→ WHAT YOU HAVE TO DO
Locate each line of the material below that contains the string "arrow", and copy those lines.
--- start ---
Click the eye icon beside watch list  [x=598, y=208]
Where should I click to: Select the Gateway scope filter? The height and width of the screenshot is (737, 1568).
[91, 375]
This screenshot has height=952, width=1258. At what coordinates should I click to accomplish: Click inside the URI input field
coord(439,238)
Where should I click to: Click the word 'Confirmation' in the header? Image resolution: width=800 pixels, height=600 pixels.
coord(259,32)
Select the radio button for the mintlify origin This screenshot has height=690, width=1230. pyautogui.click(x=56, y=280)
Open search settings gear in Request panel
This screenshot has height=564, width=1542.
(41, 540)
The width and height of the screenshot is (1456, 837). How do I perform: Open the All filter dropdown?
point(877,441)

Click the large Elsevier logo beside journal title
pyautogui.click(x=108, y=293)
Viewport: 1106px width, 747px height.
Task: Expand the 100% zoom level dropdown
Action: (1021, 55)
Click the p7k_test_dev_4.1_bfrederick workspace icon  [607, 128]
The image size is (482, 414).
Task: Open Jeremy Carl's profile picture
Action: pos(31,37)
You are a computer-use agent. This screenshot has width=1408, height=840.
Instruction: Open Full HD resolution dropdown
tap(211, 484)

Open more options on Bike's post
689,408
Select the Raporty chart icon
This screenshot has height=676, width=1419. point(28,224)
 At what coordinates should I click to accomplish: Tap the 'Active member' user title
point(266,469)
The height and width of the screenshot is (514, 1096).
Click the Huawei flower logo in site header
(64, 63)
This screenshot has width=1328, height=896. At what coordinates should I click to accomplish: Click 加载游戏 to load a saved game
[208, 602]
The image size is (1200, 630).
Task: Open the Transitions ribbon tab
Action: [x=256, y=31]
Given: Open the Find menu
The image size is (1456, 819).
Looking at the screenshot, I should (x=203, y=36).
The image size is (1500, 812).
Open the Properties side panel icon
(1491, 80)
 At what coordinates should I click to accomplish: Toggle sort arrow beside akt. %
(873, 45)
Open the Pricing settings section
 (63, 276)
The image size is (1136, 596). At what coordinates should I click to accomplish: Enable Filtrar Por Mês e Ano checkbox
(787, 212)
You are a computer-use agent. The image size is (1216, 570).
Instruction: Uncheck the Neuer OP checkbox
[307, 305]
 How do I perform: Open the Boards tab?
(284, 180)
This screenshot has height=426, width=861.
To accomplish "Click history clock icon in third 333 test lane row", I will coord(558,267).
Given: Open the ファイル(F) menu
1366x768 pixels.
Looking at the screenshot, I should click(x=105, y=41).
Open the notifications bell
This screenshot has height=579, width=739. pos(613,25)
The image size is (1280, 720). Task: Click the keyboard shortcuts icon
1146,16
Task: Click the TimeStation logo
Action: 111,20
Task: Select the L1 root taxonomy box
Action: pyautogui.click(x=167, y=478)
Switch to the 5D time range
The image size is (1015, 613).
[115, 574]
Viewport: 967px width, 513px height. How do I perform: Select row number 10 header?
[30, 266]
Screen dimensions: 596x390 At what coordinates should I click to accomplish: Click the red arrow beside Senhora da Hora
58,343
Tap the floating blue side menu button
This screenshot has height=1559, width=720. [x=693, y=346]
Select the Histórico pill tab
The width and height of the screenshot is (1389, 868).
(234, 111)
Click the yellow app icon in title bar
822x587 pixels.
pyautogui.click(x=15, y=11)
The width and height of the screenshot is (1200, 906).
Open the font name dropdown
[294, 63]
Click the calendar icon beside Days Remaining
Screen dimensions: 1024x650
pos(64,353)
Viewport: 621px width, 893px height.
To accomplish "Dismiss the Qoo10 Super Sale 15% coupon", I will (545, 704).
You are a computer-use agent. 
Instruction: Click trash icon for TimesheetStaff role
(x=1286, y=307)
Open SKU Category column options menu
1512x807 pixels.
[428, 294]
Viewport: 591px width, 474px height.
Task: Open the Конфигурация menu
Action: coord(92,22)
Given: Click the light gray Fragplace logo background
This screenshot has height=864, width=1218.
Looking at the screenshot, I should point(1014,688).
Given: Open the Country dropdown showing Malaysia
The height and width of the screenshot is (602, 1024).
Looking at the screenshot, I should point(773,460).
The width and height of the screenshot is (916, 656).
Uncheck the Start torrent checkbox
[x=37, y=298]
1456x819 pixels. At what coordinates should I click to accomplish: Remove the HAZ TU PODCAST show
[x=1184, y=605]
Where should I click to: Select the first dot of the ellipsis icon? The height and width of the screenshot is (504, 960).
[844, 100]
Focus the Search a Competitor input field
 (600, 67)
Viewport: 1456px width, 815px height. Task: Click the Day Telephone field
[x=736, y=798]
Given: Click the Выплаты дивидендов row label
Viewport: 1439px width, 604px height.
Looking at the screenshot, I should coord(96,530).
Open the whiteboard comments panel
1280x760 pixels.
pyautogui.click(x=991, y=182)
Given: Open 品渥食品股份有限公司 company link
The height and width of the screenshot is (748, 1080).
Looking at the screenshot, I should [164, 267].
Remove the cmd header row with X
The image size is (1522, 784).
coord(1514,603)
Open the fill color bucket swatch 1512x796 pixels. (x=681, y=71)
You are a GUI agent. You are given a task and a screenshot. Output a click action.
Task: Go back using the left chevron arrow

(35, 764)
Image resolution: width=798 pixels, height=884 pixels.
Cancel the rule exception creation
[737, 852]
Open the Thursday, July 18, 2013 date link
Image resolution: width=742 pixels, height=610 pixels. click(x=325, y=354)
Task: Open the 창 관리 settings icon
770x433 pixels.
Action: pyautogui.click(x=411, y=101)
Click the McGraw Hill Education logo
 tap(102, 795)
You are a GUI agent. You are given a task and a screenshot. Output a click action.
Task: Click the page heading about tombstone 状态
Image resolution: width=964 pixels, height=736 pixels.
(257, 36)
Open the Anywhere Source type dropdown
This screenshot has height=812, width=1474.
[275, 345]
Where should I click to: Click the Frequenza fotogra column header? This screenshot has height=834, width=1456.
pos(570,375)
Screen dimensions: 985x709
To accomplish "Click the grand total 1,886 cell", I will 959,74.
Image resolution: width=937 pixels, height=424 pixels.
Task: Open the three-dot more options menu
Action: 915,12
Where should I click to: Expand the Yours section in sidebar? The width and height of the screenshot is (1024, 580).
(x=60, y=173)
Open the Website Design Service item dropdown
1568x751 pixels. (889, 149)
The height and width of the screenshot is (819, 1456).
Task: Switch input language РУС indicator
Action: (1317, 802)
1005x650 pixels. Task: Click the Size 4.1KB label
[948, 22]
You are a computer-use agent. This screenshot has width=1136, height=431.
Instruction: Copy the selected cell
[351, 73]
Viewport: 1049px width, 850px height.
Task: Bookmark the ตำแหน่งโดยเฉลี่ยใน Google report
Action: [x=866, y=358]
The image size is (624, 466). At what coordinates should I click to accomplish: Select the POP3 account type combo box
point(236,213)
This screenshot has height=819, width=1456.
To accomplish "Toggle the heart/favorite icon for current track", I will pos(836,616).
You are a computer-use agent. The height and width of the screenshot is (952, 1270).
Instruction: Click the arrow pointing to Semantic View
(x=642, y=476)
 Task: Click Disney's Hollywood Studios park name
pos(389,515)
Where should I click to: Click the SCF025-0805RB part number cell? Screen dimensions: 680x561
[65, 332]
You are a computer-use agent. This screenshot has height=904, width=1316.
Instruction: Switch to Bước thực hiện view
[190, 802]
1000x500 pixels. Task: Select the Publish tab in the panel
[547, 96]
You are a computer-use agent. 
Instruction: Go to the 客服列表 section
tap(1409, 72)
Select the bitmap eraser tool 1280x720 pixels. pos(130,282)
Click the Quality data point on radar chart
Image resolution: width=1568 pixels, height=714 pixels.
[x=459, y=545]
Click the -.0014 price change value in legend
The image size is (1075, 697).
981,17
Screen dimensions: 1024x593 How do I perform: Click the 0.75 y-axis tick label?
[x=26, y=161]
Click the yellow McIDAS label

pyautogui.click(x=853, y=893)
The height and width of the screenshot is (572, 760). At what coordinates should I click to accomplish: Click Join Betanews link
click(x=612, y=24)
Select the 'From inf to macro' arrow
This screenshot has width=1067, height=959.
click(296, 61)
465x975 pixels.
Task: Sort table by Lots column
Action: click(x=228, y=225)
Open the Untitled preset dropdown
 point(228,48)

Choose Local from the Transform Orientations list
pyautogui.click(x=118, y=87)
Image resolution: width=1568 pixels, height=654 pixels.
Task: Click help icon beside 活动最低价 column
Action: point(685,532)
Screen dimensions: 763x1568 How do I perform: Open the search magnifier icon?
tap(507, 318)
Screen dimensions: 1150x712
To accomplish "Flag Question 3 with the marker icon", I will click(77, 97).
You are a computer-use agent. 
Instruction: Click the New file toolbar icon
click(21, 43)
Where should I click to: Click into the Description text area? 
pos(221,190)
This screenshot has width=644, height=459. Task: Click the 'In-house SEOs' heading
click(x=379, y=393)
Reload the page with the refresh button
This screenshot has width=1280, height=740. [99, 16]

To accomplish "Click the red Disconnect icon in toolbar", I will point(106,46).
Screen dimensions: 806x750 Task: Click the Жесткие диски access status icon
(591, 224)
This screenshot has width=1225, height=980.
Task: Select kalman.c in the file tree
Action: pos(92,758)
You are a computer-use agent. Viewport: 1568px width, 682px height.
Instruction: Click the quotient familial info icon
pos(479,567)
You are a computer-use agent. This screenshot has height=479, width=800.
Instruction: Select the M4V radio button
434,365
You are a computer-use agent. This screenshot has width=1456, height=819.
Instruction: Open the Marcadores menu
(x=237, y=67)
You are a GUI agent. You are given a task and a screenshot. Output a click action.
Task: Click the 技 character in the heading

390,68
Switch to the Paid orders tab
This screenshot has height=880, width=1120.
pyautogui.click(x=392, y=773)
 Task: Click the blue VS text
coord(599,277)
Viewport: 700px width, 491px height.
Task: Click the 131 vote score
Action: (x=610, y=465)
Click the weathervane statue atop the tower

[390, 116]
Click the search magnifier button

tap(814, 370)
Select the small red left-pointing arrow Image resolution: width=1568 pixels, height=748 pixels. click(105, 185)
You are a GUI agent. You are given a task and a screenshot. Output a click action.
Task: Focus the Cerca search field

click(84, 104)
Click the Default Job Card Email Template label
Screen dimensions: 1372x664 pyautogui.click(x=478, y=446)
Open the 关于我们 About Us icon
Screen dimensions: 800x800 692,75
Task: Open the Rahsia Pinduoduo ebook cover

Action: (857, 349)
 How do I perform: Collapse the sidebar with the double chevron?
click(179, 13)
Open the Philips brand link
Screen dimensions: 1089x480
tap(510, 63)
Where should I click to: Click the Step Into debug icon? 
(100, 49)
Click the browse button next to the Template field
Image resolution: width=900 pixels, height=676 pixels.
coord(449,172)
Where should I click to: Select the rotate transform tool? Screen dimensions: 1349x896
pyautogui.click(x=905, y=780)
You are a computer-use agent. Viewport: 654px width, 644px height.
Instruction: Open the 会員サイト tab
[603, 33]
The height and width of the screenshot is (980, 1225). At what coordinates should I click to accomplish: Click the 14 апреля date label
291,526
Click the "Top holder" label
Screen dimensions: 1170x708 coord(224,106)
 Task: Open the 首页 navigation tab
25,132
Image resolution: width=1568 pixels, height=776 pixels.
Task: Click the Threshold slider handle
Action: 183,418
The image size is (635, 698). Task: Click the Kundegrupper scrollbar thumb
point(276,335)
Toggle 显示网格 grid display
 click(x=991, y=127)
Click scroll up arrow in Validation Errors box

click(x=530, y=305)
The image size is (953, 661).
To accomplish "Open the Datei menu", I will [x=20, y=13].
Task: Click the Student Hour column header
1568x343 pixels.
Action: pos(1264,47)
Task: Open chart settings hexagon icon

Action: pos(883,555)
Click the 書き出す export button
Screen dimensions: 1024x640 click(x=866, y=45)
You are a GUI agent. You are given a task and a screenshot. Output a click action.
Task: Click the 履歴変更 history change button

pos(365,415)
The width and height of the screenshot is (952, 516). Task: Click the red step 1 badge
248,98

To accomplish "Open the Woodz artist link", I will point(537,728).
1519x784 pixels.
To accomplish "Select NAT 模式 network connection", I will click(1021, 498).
--- end ---
→ ANSWER TO THE PROBLEM
 At what coordinates should I click to accomplish: Toggle sort arrow beside akt. %
Screen dimensions: 596x390 At what coordinates should I click to accomplish: Click the red arrow beside Senhora da Hora
Task: Go back using the left chevron arrow
Instruction: Click the arrow pointing to Semantic View
Select the 'From inf to macro' arrow
Select the small red left-pointing arrow Image resolution: width=1568 pixels, height=748 pixels. click(105, 185)
Click scroll up arrow in Validation Errors box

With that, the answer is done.